İkinci Dünya Savaşı’nda, Fransa’nın Nazi işgali sırasında Türk diplomatların
yardımıyla İstanbul’a kaçmayı başarabilen Museviler kaçışlarını konu alan
belgesel bir filmin hazırlığı için Paris’te bir araya geldiler.
Fransa’dan Türkiye’ye kaçarken çocuk yaşta olan ve büyük kısmı şu anda Paris’te
yaşayan 20 civarında Musevi ile bu tren yolculuğunu yapan ancak şu anda hayatta
olmayan kişilerin aile yakınlarının de katıldığı toplantıda olaya vakıf olan ve
o anı yaşayanlardan dinleyenlerin yaptığı konuşma sırasında duygusal anlar
yaşandı ve bazıları göz yaşlarını tutamadı.
İnterfilm yapım şirketi tarafından çekilen ve yönetmenliğini Meta Akkuş’un
üstlendiği, Türk diplomatlarının yardımıyla 1944 yılının ilkbahar aylarında
İstanbul’a kaçmayı başarabilen yaklaşık 500 Türk ve Fransız Musevi'nin tehlikeli
tren yolculuğunu konu alan ’’Son Tren’’ isimli belgesel filmin tanıtımı için
Paris’te bir araya gelen bir grup Musevi yaptıkları konuşma ve anlattıkları
olaylarla, o zaman ki görevli Türk Diplomatlara minnet duyduklarını dile
getirdiler..

Verilen Görev 1
Belgesel film haberinde "İkinci Dünya Savaşı’nda, Fransa’nın" ile başlayıp "göz yaşlarını tutamadı." ile biten bölümü harfi harfine yeniden yazınız.
Verilen Görev 2
Belgesel film haberine göre aşağıdaki soruları yanıtlayınız.
(a) Belgeselin hazırlığı için yapılan toplantı hangi şehirde gerçekleşti?
(b) Belgeseli hangi yapım şirketi çekmiştir?
(c) Museviler İstanbul'a hangi yılın hangi aylarında kaçmayı başardı?
Verilen Görev 3
Belgesel film haberinin devamını, son cümlesinden sonra gelecek biçimde yazınız.

Kayıtlar
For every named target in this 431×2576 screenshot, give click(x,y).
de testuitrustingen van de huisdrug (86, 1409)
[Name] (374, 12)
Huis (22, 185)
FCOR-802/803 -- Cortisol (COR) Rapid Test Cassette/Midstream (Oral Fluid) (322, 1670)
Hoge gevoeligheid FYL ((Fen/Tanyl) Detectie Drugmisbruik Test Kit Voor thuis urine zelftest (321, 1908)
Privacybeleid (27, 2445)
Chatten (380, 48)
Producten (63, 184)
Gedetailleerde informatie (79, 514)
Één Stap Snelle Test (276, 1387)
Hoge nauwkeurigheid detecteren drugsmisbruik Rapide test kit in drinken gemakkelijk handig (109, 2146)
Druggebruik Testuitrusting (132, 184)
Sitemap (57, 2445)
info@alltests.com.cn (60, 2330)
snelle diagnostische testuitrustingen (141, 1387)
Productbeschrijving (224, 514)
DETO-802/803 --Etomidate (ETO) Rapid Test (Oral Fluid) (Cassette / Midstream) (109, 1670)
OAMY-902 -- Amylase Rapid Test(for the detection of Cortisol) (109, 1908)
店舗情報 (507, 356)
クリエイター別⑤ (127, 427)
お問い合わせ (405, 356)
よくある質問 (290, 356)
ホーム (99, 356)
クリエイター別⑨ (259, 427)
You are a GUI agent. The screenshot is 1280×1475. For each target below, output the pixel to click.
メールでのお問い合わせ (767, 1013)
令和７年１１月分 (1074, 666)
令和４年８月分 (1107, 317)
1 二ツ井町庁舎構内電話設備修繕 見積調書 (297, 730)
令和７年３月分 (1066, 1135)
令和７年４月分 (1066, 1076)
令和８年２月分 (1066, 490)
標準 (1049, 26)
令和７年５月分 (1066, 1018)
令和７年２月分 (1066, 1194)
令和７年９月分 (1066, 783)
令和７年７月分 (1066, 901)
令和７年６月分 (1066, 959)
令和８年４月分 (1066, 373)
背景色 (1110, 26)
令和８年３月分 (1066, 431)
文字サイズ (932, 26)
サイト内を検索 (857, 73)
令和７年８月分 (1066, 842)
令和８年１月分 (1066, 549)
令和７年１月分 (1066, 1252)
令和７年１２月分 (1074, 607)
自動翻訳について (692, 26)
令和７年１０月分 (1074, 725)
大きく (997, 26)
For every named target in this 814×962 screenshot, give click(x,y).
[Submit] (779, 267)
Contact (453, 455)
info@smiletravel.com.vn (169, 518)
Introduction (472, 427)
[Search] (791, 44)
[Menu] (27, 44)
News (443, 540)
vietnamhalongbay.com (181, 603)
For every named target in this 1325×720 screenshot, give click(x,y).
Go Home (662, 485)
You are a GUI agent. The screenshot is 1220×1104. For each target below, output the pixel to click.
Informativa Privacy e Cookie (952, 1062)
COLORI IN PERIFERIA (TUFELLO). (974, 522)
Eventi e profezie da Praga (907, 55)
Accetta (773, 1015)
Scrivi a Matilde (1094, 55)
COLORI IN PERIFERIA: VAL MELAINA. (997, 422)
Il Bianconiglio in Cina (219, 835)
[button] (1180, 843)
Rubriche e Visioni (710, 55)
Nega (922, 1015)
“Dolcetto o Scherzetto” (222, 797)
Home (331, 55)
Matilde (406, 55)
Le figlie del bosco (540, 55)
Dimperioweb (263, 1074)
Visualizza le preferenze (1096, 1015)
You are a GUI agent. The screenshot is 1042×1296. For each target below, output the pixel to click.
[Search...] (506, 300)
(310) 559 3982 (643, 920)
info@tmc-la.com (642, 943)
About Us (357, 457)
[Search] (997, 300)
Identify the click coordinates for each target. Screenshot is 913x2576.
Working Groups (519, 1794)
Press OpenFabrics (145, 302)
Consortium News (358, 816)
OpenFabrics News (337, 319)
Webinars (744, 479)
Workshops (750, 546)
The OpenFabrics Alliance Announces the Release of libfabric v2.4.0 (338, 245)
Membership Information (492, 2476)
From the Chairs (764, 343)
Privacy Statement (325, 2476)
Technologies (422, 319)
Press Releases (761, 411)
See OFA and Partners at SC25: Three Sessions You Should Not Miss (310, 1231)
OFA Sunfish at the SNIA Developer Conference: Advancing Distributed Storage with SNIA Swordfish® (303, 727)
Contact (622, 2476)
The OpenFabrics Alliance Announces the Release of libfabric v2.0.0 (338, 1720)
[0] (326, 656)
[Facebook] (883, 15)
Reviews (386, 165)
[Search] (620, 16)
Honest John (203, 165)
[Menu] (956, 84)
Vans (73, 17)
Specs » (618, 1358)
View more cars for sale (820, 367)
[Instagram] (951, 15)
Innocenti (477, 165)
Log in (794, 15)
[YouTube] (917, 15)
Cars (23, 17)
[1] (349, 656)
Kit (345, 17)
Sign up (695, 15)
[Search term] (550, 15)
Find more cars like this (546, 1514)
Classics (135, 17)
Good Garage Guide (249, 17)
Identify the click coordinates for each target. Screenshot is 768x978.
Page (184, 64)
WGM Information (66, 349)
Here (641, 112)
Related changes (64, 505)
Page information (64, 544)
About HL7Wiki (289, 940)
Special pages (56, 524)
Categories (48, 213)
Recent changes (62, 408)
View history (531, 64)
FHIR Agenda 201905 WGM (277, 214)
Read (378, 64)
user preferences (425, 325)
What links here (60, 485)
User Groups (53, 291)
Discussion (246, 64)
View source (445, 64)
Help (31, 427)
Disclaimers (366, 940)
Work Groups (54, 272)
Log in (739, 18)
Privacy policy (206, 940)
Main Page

Görev Yanıtı 1
İkinci Dünya Savaşı’nda, Fransa’nın Nazi işgali sırasında Türk diplomatların
yardımıyla İstanbul’a kaçmayı başarabilen Museviler kaçışlarını konu alan
belgesel bir filmin hazırlığı için Paris’te bir araya geldiler.
Fransa’dan Türkiye’ye kaçarken çocuk yaşta olan ve büyük kısmı şu anda Paris’te
yaşayan 20 civarında Musevi ile bu tren yolculuğunu yapan ancak şu anda hayatta
olmayan kişilerin aile yakınlarının de katıldığı toplantıda olaya vakıf olan ve
o anı yaşayanlardan dinleyenlerin yaptığı konuşma sırasında duygusal anlar
yaşandı ve bazıları göz yaşlarını tutamadı.

Görev Yanıtı 2
(a) Paris'te.
(b) İnterfilm yapım şirketi.
(c) 1944 yılının ilkbahar aylarında.

Görev Yanıtı 3
Türkiye’nin Paris Büyükelçisi Osman Korutürk, UNESCO nezdindeki daimi temsilci
Büyüelçi Ali Tuygan ile Türkiye’nin İsrail’deki Büyükelçisi Namık Tan,
Büyükelçilek Müsteşarı Barkan Öz, Sipa Presse’in kurucusu gazeteci Gökşin
Sipahioğlu, Organizatör Erkan Özerman, da etkinliğe katılanlar arasında yer
aldı.
Büyükelçi Korutürk günün önemine yönelik yaptığı konuşmada, Nazi işgali
sırasında Fransa ve Rodos’ta görevli olup çok sayıda Musevinin hayatını kurtaran
Türk diplomatları Şevki Berkez, Behiç Erkin, Necdet Kent, Selahattin Ülkümen’in
’’cesur ve kararlı’’ bir şekilde davranarak, Türk ve Fransız Musevilerin
hayatının kurtarılmasında önemli rol oynadıklarını söyledi.
Belgeselin hazırlanması ve toplantının düzenlenmesine önemli katkı sağlayan,
İstanbul’a kaçmayı başarabilen Museviler arasında bulunan ve o zaman 3 yaşında
olduğunu söyleyen Albert Carel yaptığı konuşmada," Alman Nazi yönetimine karşı
kendilerini cesur bir şekilde koruyarak, sağ salim İstanbul’a varmalarını
sağlayan o zamanki Türk diplomatlarına minnet borçları olduğunu ve yapılan
iyiliği hiç bir zaman unutamıyacaklarını söyledi.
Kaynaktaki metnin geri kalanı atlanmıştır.